- Enunciado -
Transcreva literalmente o trecho da coluna abaixo, sobre as bonificações dos executivos, entre "Folha de S." e "atrás de mim.", inclusive.

- Texto apresentado -
Folha de S. Paulo


Opinião: Uma lição do jardim de infância sobre as bonificações dos executivos

Na semana passada, na loja free shop do aeroporto de Stansted, eu estava de bobeira experimentando óculos escuros e imaginando por que tantos deles tinham lentes do tamanho de um pires quando ouvi por acaso uma conversa no balcão, atrás de mim.

"Ele fez 35 pontos, de um máximo de 35, em inglês e matemática", uma mulher estava dizendo à vendedora. "Ele sabe que ganha uma recompensa quando tira boas notas. E isso está saindo caro - ele é tão inteligente que tira nota máxima todo ano".

"Uau, essa é uma recompensa bem grande", disse a vendedora, recebendo o pagamento da mulher por um relógio Gucci. O menino - ele não tinha mais de 10 anos - contemplava com uma expressão inescrutável o relógio que parecia enorme em seu braço magricela.

Assisti à cena com uma mistura complicada de inveja e desaprovação. Obter nota máxima em um exame é uma experiência desconhecida em minha casa. Será que o relógio era a causa?

Gosto de imaginar que não. Subornar crianças para que se saiam bem nas provas não só é ligeiramente repulsivo como, com certeza, inútil. Mesmo que a alegria do estudo em si não as motive, a esperança seria a de que tentem se sair bem ou para acompanhar os colegas ou porque percebem que fazê-lo serve aos seus interesses. Suborno não só é desnecessário como injusto - recompensar alguém só porque os dois sonetos de Shakespeare que ele por acaso decorou caíram na prova não é certo.

E se você tem diversos filhos, alguns dos quais se saem bem na escola aparentemente sem esforço enquanto outros batalham muito mas com muito menos efeito, por que só os primeiros deveriam receber relógios Gucci?

Mas a história do menino, do relógio e da mãe que sorria orgulhosa me levou a ter dúvidas. Meu sistema de motivação certamente não está funcionando tão bem assim: enquanto escrevo esta coluna, meu filho não está enfronhado nos livros para estudar para o seu exame de matemática, por mais que eu insista, dê broncas e ranja os dentes.

Já é um pouco tarde para mudar meu sistema, porque se trata do meu filho mais novo e seus exames estão quase concluídos - aleluia!

Mas a questão tem interesse mais amplo não só para as escolas como para os escritórios. Pagamento relacionado ao desempenho não difere muito de subornar um filho por bons resultados nas provas: nós subornamos os executivos que maximizam o valor para os acionistas da mesma forma que pagamos as crianças por notas A. E se o sistema não funciona para as crianças, qual é a chance de que funcione no caso dos executivos, mais velhos e mais complicados?

- Material fornecido -
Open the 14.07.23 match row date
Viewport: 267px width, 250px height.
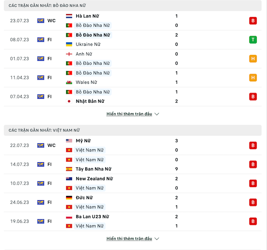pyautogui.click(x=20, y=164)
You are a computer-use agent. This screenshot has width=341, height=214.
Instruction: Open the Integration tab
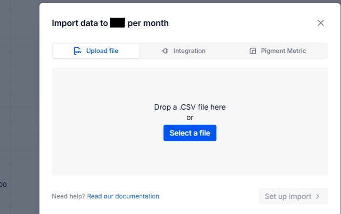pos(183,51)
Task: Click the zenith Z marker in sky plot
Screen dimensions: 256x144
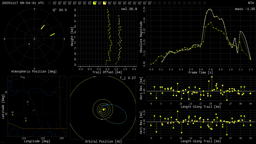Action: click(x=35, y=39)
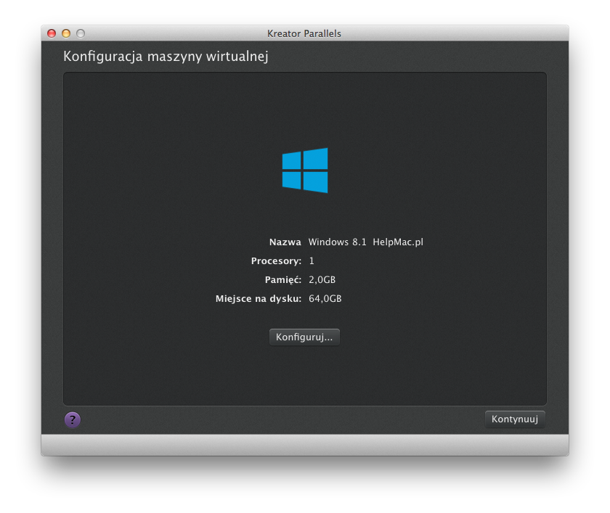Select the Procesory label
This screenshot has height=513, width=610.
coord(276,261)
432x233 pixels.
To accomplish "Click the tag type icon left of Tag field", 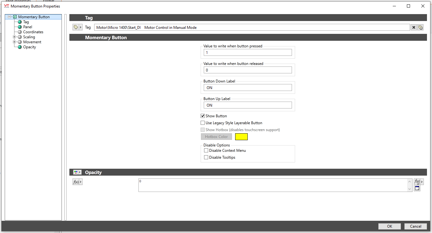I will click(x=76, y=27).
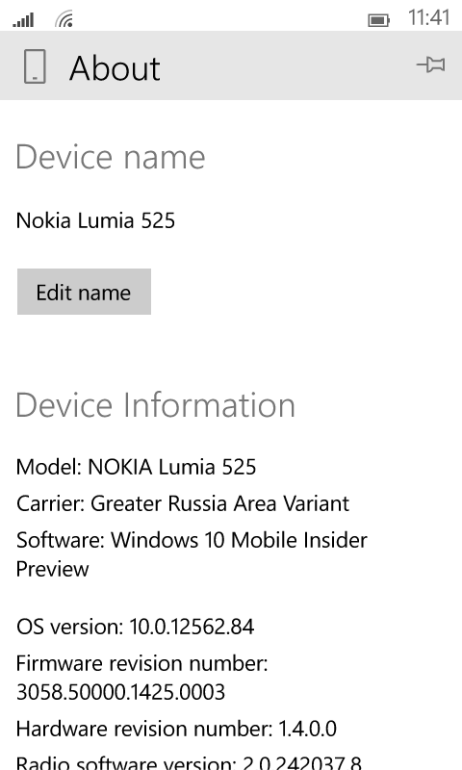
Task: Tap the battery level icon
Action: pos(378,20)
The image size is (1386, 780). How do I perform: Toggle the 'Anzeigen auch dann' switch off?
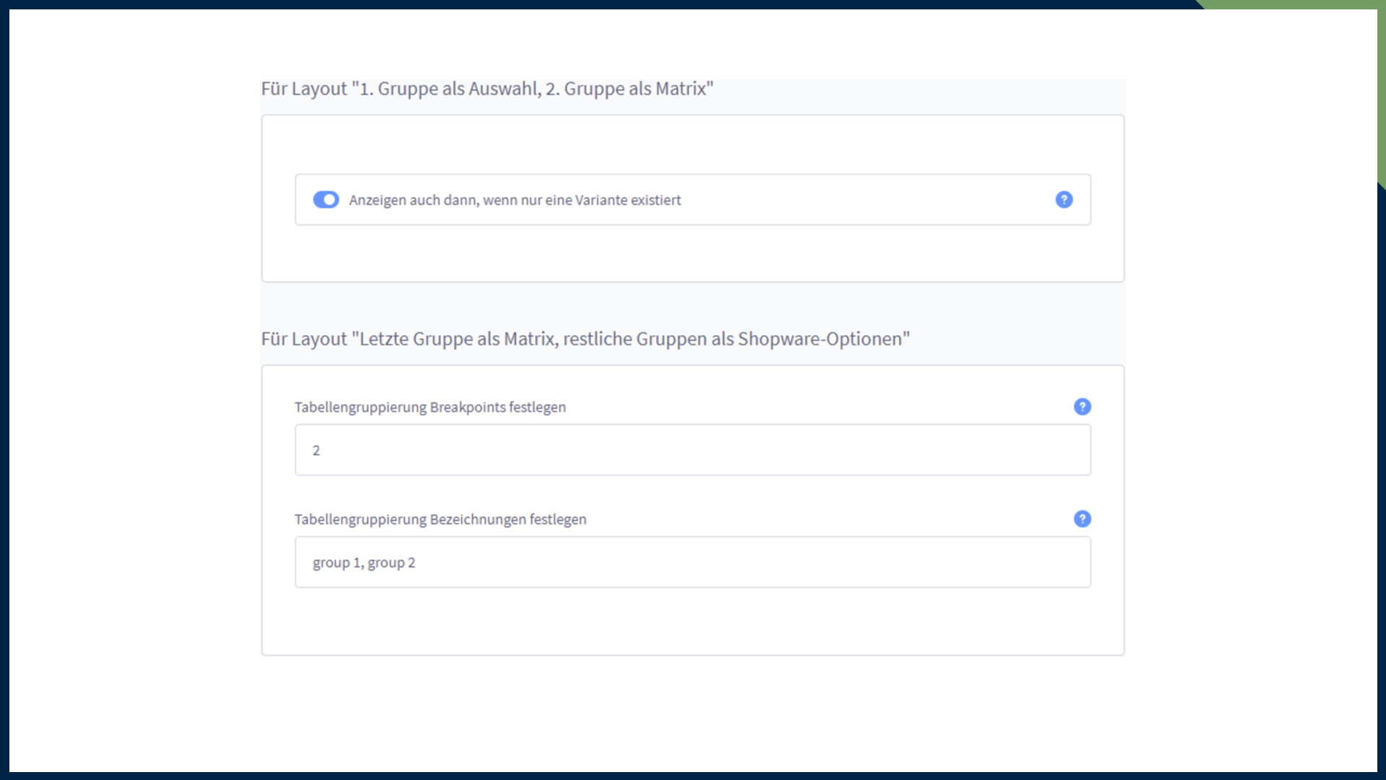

- Resolução -
Folha de S. Paulo


Opinião: Uma lição do jardim de infância sobre as bonificações dos executivos

Na semana passada, na loja free shop do aeroporto de Stansted, eu estava de bobeira experimentando óculos escuros e imaginando por que tantos deles tinham lentes do tamanho de um pires quando ouvi por acaso uma conversa no balcão, atrás de mim.